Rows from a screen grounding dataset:
════════════════════
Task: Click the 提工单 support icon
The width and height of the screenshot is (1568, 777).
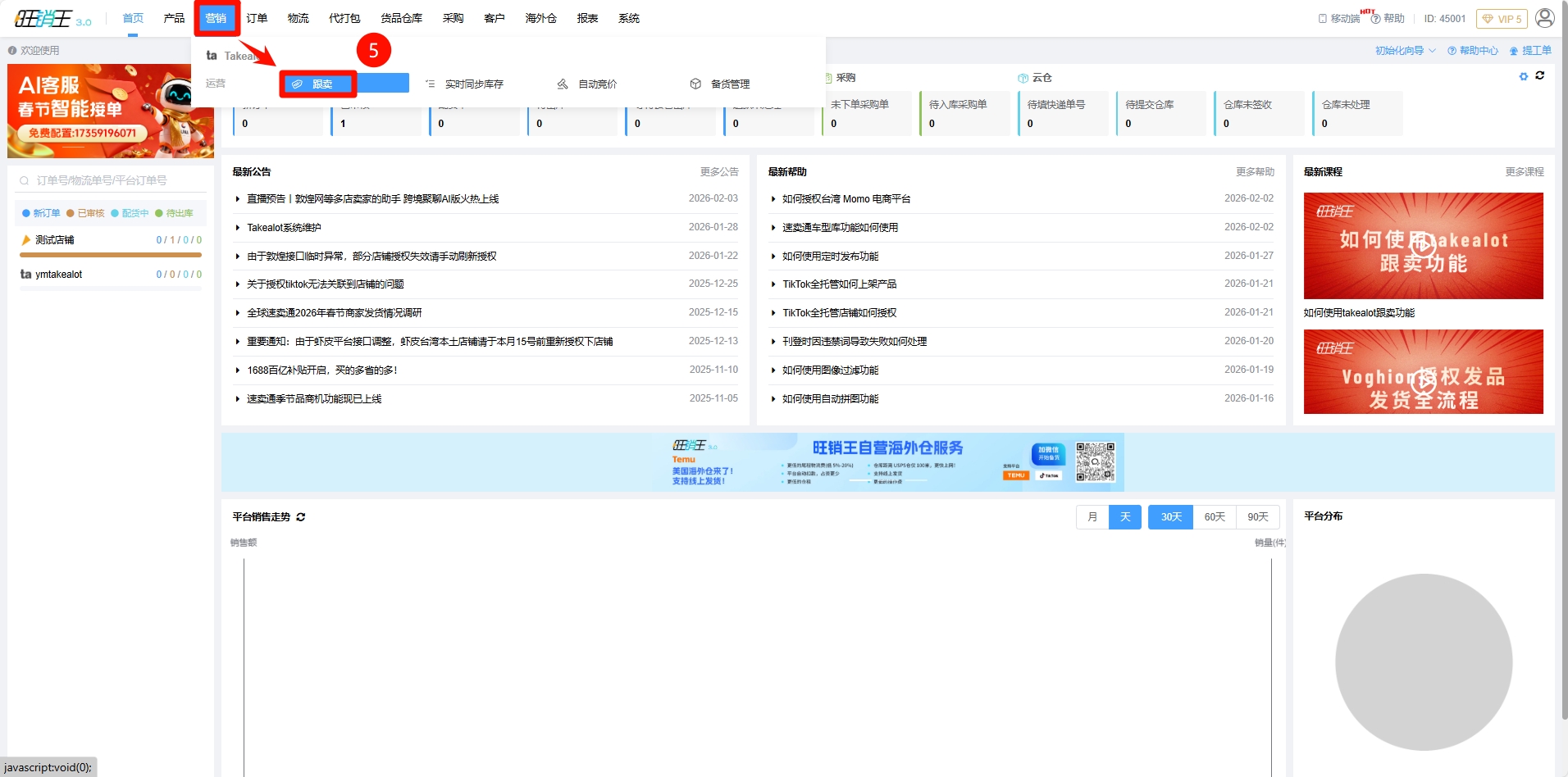Action: point(1514,51)
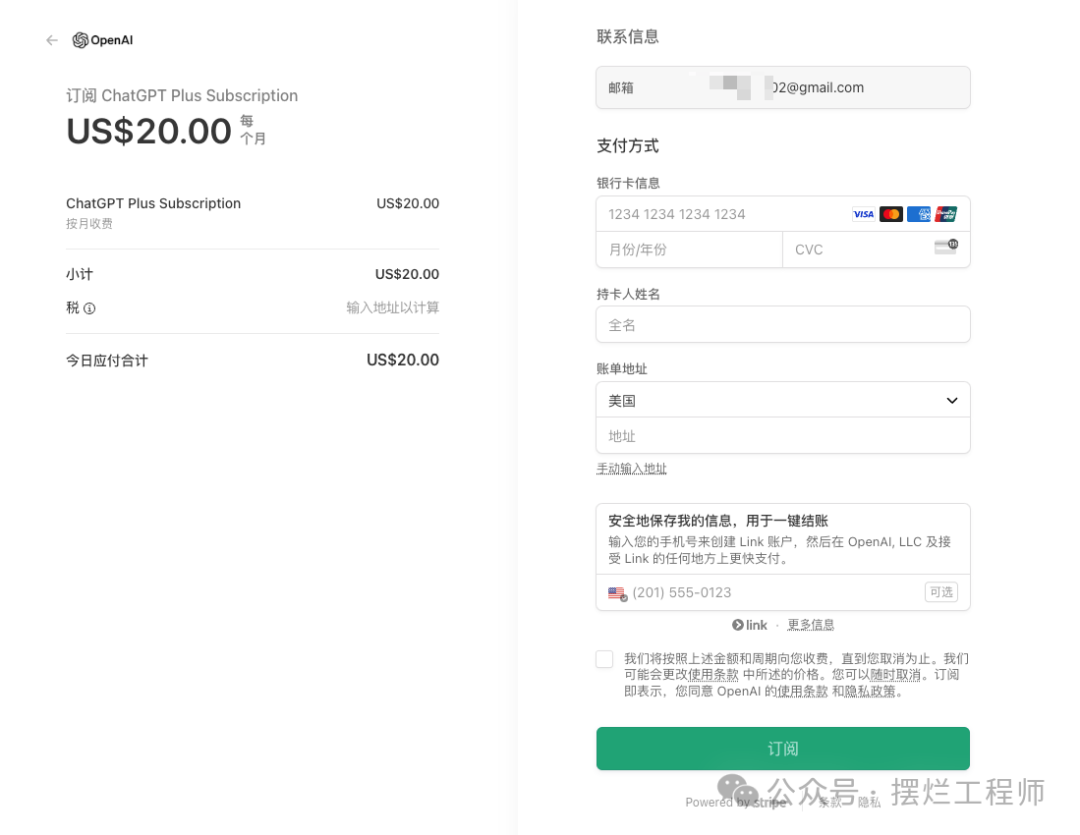Open the 隐私政策 privacy policy link
The width and height of the screenshot is (1080, 835).
pos(869,691)
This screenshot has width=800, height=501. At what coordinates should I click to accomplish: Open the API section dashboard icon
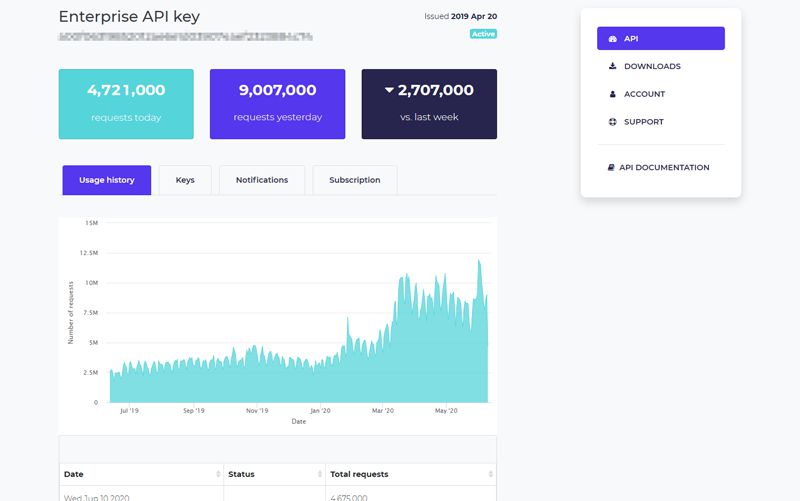[612, 39]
════════════════════
What needs to be done: Write out all of these lines again word for word, leaving the pictures out.

Complete response:
Task: Click the 提工单 support icon
The width and height of the screenshot is (1568, 777).
Action: point(1514,51)
Open the 隐私政策 privacy policy link
The width and height of the screenshot is (1080, 835).
pos(869,691)
This screenshot has width=800, height=501. At what coordinates should I click to accomplish: Open the API section dashboard icon
[612, 39]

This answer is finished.